-- START Provided data --
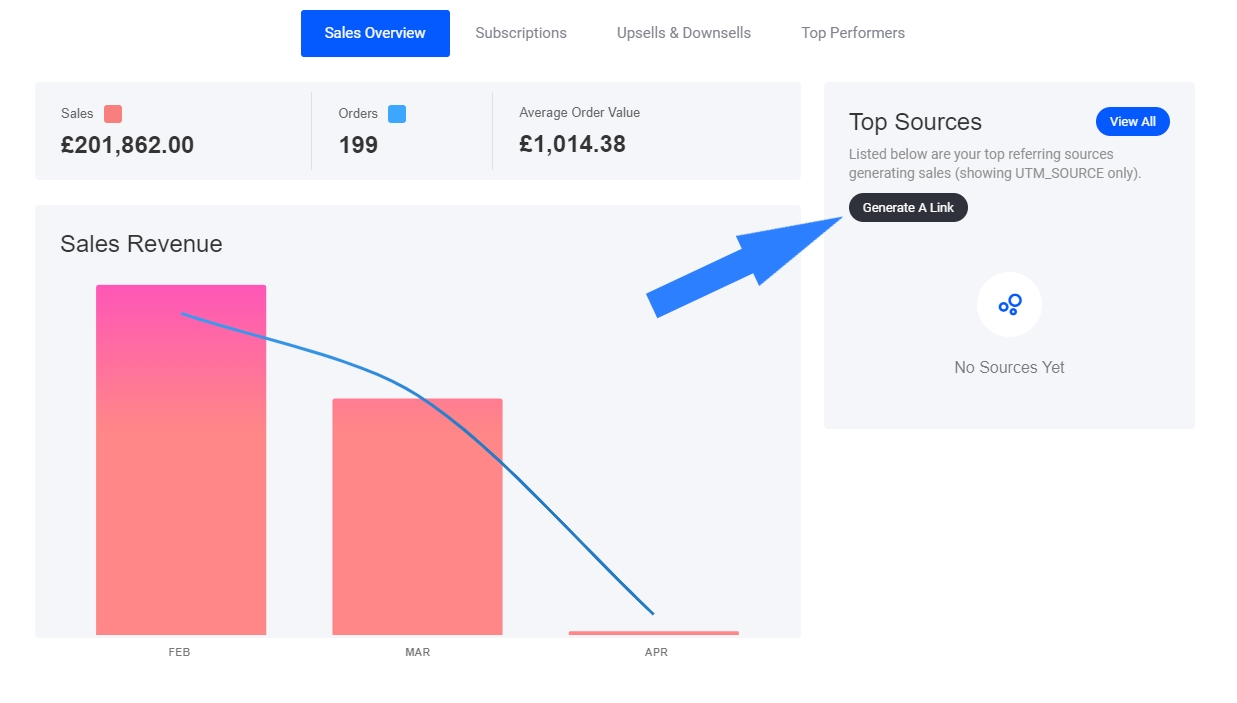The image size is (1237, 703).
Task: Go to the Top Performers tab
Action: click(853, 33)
-- END Provided data --
-- START Provided data --
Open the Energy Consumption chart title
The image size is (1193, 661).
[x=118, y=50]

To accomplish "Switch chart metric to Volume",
-- END Provided data --
| Instruction |
Collect every line above that contains the string "chart" and copy each one out in full. Case counts, so only match that exact capitalization.

| Reply |
Open the Energy Consumption chart title
To accomplish "Switch chart metric to Volume",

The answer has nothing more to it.